Supreme Court's Call for "Judicial Response to Cryptocurrency": Releases 3 Major Signals!

marsbitPublicado em 2026-03-11Última atualização em 2026-03-11

Resumo

China's Supreme People's Court (SPC) has signaled a significant shift in its judicial approach toward cryptocurrency-related cases, moving from blanket criminalization to nuanced civil and commercial regulation. During a February 2026 press conference, SPC officials highlighted the need to develop judicial responses to new financial cases involving virtual currencies, placing them alongside traditional sectors like securities and private equity. The shift is marked by three key developments: 1. **Recognition as Property**: In December 2025, the SPC revised civil case categories to include "data and online virtual property disputes," giving cryptocurrencies legal status as a form of virtual property. This allows courts to accept such cases without first debating their legality. 2. **Refined Judgment Criteria**: Courts are transitioning from invalidating all crypto transactions to applying proportional liability based on factors like fault and fairness, as seen in a 2025 Shanghai case where partial restitution was ordered despite contract invalidity. 3. **Expanded Legal Remedies**: Beyond criminal enforcement, which often fails to recover losses, civil compensation mechanisms are being strengthened to protect investors and hold violators accountable. While the SPC’s stance does not legalize crypto trading, it acknowledges its prevalence and aims to provide structured judicial resolution for disputes, emphasizing risk awareness and compliance for investors.

Original Author: Li Xinyi

Introduction

On February 24, 2026, the Supreme People's Court held a press conference. Wang Chuang, the head of the Civil Division II, made a memorable statement while introducing the key work priorities for the year:

"Formulate judicial interpretations on civil compensation for insider trading and market manipulation in the securities market, and conduct in-depth research on judicial response measures for new types of financial cases such as private equity funds and virtual currency."

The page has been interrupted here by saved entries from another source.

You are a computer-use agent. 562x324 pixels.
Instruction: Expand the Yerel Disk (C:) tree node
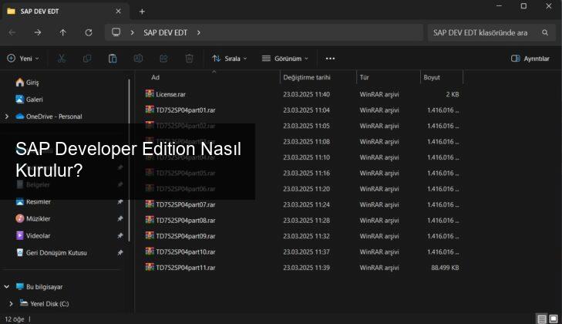coord(11,304)
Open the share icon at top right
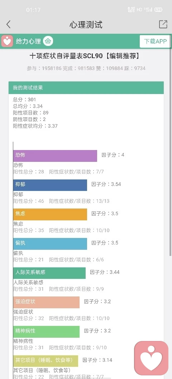The width and height of the screenshot is (172, 379). (163, 24)
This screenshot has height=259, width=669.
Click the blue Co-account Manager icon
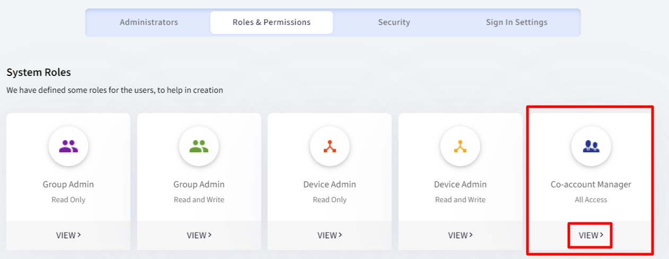click(591, 146)
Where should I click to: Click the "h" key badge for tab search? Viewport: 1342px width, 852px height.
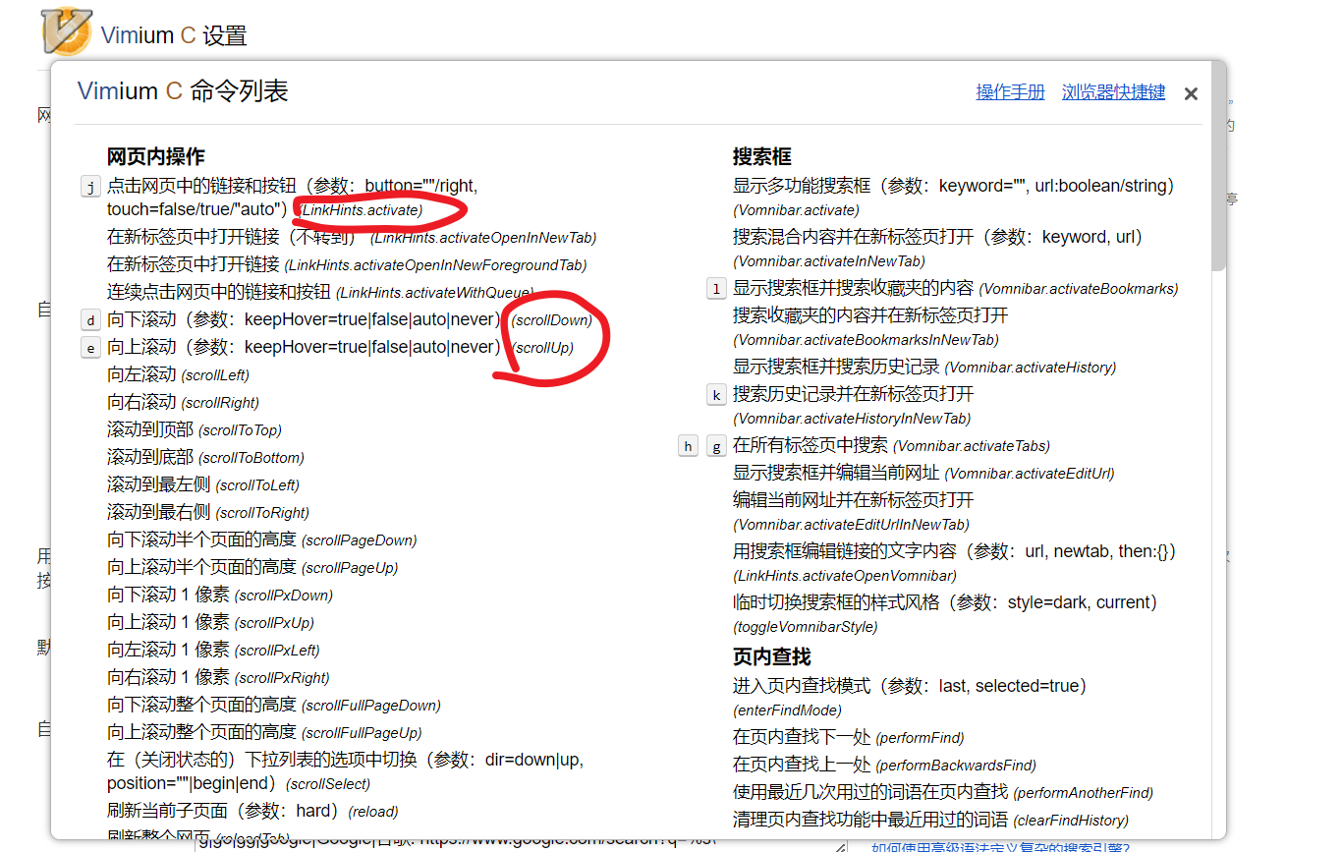pos(688,445)
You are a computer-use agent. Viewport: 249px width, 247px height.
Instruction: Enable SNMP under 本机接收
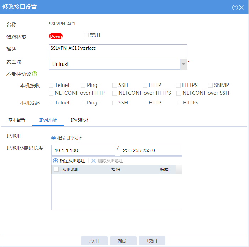[x=211, y=85]
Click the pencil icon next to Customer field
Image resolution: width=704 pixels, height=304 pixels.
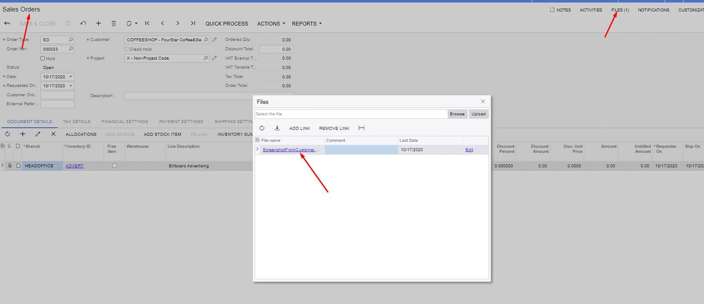pyautogui.click(x=215, y=40)
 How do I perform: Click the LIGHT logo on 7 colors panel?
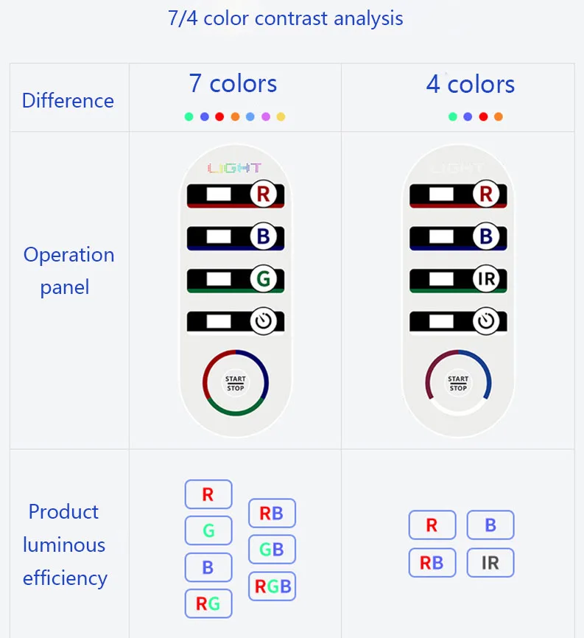234,169
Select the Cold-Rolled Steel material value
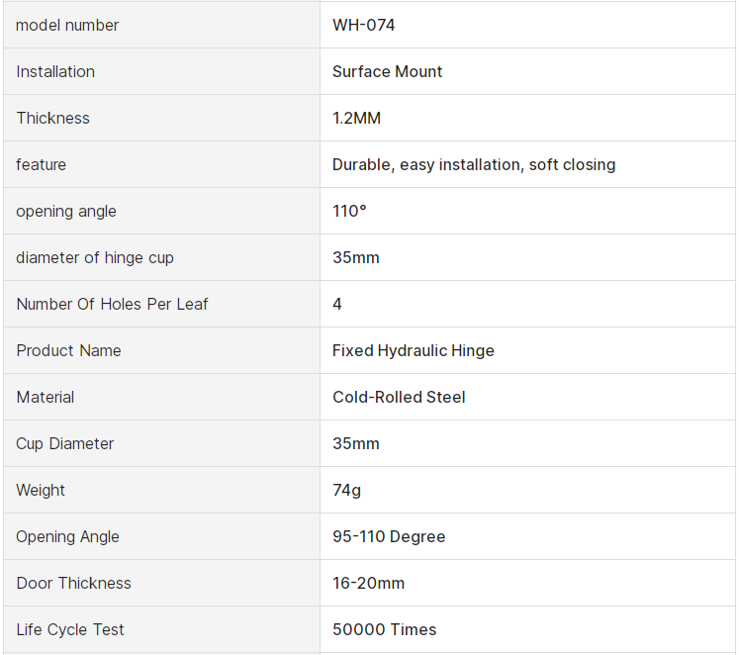The height and width of the screenshot is (655, 739). (399, 397)
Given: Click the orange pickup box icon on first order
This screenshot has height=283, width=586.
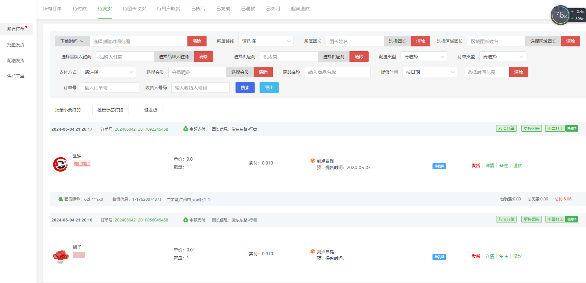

Over the past decade, when people talked about cryptocurrency and Chinese law, they often associated it with "fraud," "pyramid schemes," and "money laundering." Today, however, it has been officially included in the Supreme Court's annual work plan, standing alongside "securities market" and "private equity funds."

The signals this sends are far more profound than the literal meaning—

Cryptocurrency is transitioning from a hotspot for criminal offenses to a new phase of civil and commercial standardization.

In this article, I will interpret the three major signals behind this statement.

Signal 1: Identity Shift—From Illegal Subject Matter to New Type of Property

In the past, if you encountered a dispute due to cryptocurrency transactions and sought legal recourse, you often faced an awkward situation: the court's doors might not be open to you.

The two most common reasons for dismissal were:

  • "This matter is not under our jurisdiction"—The court might consider that disputes arising from cryptocurrency transactions do not fall within the scope of civil litigation accepted by the people's court, directly dismissing the case.
  • "Your transaction is illegal, and the agreement is invalid"—The court might determine that cryptocurrency does not have the same legal status as fiat currency, and the transaction between the plaintiff and defendant violates financial regulations, rendering the agreement invalid. Consequently, the plaintiff's claims cannot be supported.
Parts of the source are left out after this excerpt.